_AIM_
The opening paragraph of the passage below says that certain body parts are frozen. List them.

_SOURCE PASSAGE_
☆ ☆ ☆

There are six bodies angled towards the door, casting light shadows on the concrete ground. Tee shirts and jeans. Together, they trace a square, but only one is cast off on its side, the others firmly highlighting a tip. There is a break-up taking place (elsewhere). Their hands and ears and feet are frozen and their hair lightly dusted by ashy snow.
Their blood is neither Byzantine nor Ottoman, but they recall a time when the atmosphere changed those years in which one empire collapsed into another. Except in this place, it’s hard to recount the rise and the fall because they are merely visitors, mirroring shards.
The ink of the newspapers is slowly taking shape but their bodies are waiting for the arrival of the birds, and the birds never arrive. Drift migration rarely occurs, and, when it does, it leaves bird incapable of flight. We all have flightless periods; some are more permanent than others. A hollow sound drifts past the concrete floor. A frozen gallery, I call it. The bodies stood still in the gallery, and then the concrete began to shape itself into fragments, then into soil.
It’s icy cold and hard to tell if skin is frozen on bone or if movement is about to occur, and, at any rate, the water will have frozen by now. These bodies are only left to trace a sense of place, a physical border control. It’s hard to tell if they are running; they are simultaneously pixelated and obscured, some bent out of shape.
In the background, an old checkpoint: two unfinished metal structures with seven lanes and a cubicle to police the passage through each. Toll zones. The buildings adjacent are exposed brick, the plaster and paint froze and peeled off with time. A dent in the pavement marks the spot where wheels would drive and feet would walk for decontamination. This is a double vision; the same checkpoint occurs again, with the border shift. I wonder what is in the middle.
Later on, a castle, the site of old Ottoman battles. Vampires live there now, making trouble. We see bodies line up as if ready to receive, arms lifted forward, bodies against metal, shaping the passing of time.
There is a disturbance in this suspended movement, in what the bodies state by means of their interruption. Our (their) eyes gaze towards the desert with an irruptive stance. This landscape does not accommodate these bodies, but this landscape is now a social space. These bodies are taking up space. This is a search for other intensities of life and non-life at the edges of a landscape that refuses to stand still.
Our (their) bodies shape an arena of encounter, huddling scale into event. It is hard to know the labour that has marked their presence here, if they emerged here after the drought or the drift, or if, as some argue, they are the result of fallout events and are waiting for the right framing. In these days, people over here are planning to go to Mars, and we’re still riding horses.

☆ ☆ ☆

_DATA BLOCK_
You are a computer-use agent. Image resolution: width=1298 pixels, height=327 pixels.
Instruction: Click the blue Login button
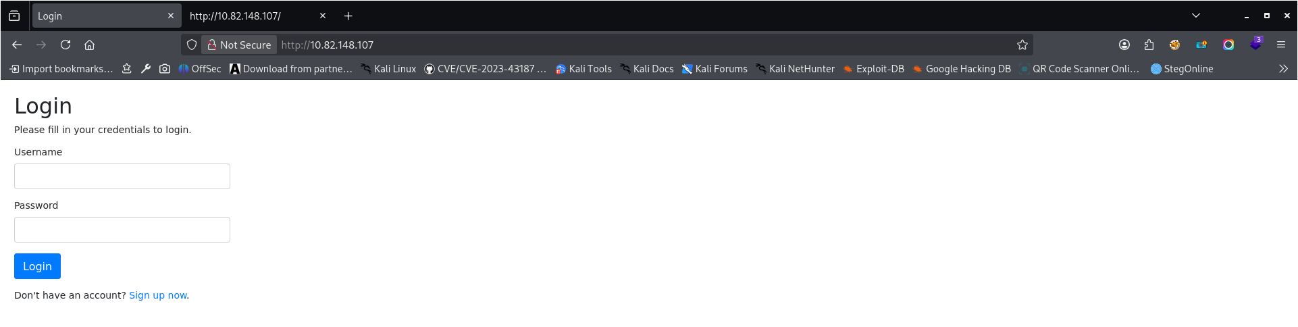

☆ ☆ ☆

_SOLVED EXERCISE_
Hands, ears and feet.